In finite dimensions, if you solve the primal problem directly and find x^* achieving \min f(x), that is sufficient — you have the answer. Similarly, if you solve the HJB PDE and find V, that is sufficient: V gives the optimal cost from every state, and the optimal control can be read off by minimizing the Hamiltonian. The catch is that finding this solution is hard: the HJB PDE lives in high-dimensional state space and is generally intractable for large n (the “curse of dimensionality”).

2.7.5 Connecting Pontryagin and HJB

The two approaches — Pontryagin (optimality conditions) and HJB (direct solution) — are connected by the identity:

p^*(t) = \nabla_x V\bigl(x^*(t), t\bigr).

That is, the costate variable equals the gradient of the value function along the optimal trajectory. This can be verified directly: differentiating the HJB equation Equation 2.5 with respect to x along the optimal trajectory recovers the costate equation \dot{p} = -\nabla_x H.

This identity is the continuous-time version of the shadow price interpretation derived in Section 2.6.4. Recall from Theorem 2.5 that in finite-dimensional optimization, the optimal dual variable satisfies \lambda_i^* = -\partial p^*(u) / \partial u_i |_{u=0}, where p^*(u) is the perturbation function (the optimal value when the i-th constraint is relaxed to f_i(x) \leq u_i). The Lagrange multiplier is the shadow price: the rate at which the optimal value improves per unit of constraint relaxation.

In optimal control, the same logic applies at every instant t:

The “constraint” at time t is the dynamics \dot{x}(t) = f(x(t), u(t)).
The “perturbation” is a change in the current state x(t).
The costate p^*(t) = \nabla_x V(x^*(t), t) measures how the optimal cost-to-go V changes when the state at time t is perturbed — it is the continuous-time shadow price.

This closes the loop between the two approaches: the costate from the necessary conditions (Pontryagin) equals the gradient of the value function from the sufficient conditions (HJB), exactly as the Lagrange multiplier from KKT equals the shadow price of the constraint in Theorem 2.5.

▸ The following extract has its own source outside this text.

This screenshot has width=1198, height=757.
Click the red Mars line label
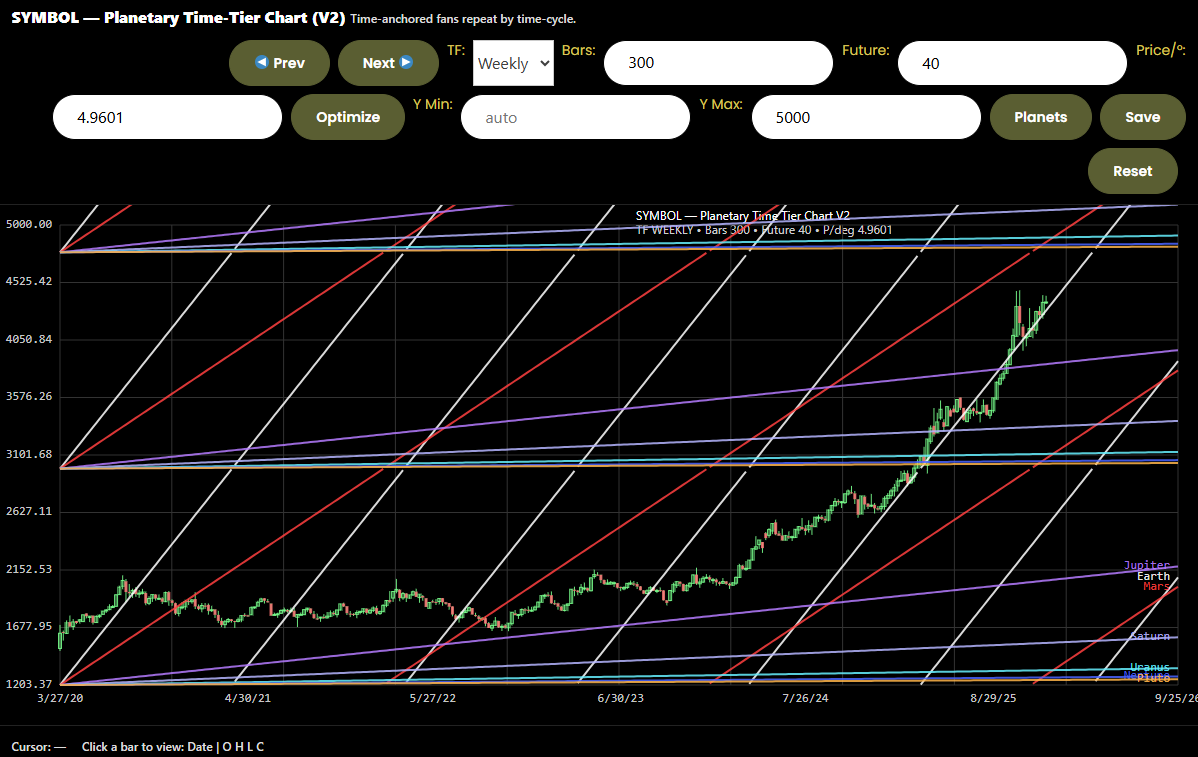tap(1156, 586)
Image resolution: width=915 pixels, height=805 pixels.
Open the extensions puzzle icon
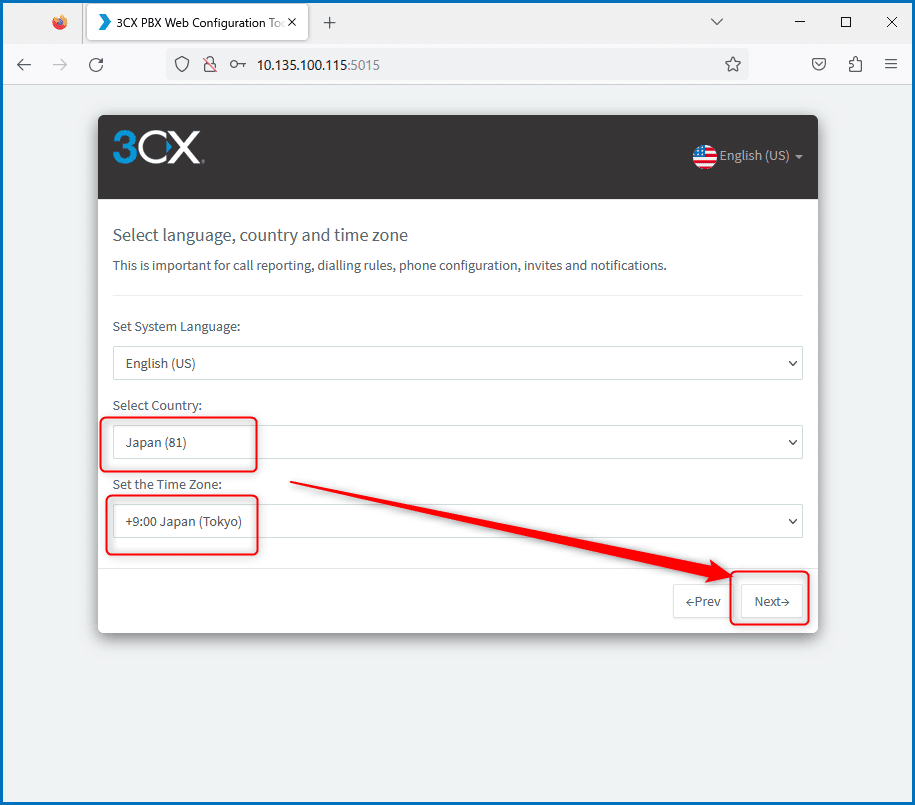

Figure 2.14: The progression from finite-dimensional optimization to optimal control. The variational approach (Pontryagin) corresponds to writing optimality conditions (KKT), while the recursive approach (HJB) corresponds to solving the primal problem directly. They are connected through the identity p(t) = \nabla_x V(x(t), t).

2.7.6 Summary: The Optimization Lens

The following table summarizes the complete parallel between the finite-dimensional and continuous-time settings, organized by the role each concept plays in the optimization framework:

Role	Finite-Dim Optimization	Optimal Control
Decision variable	x \in \mathbb{R}^n	Control u(t), state x(t)
Objective	f(x)	J[u] = \int_0^T \ell \, dt + \Phi(x(T))
Constraint	h(x) = 0	\dot{x} = f(x, u) (dynamics)
Lagrangian	\mathcal{L} = f + \mu^\top h	\mathcal{L} = \int [\ell + p^\top(f - \dot{x})] \, dt + \Phi
Dual variable	\mu \in \mathbb{R}^p	Costate trajectory p(t)
Optimality conditions	KKT: \nabla_x \mathcal{L} = 0	Pontryagin: \dot{p} = -\nabla_x H, \nabla_u H = 0
Direct solution	Solve primal \min f(x)	Solve HJB PDE for V(x, t)
Shadow price (Theorem 2.5)	\lambda_i^* = -\partial p^*(u)/\partial u_i	Costate p^(t) = \nabla_x V(x^(t), t)
Necessity	KKT necessary (under CQ)	Pontryagin necessary
Sufficiency	KKT sufficient (convex)	Pontryagin sufficient (convex); HJB sufficient (verification thm)

The message is that optimal control theory is not a separate subject from optimization — it is optimization in function spaces, where the same duality machinery (Lagrangians, multipliers, first-order conditions, sensitivity) applies, but with sums replaced by integrals and vectors replaced by trajectories. Courses on optimal control and reinforcement learning develop the computational methods for solving these infinite-dimensional problems.

Looking Ahead

In the next chapter, we develop the convex conjugate f^*(y) = \sup_x \{y^\top x - f(x)\}, which provides a dual representation of any function and reveals a beautiful duality between smoothness and strong convexity. We then use conjugates to re-derive and strengthen the duality results from this chapter.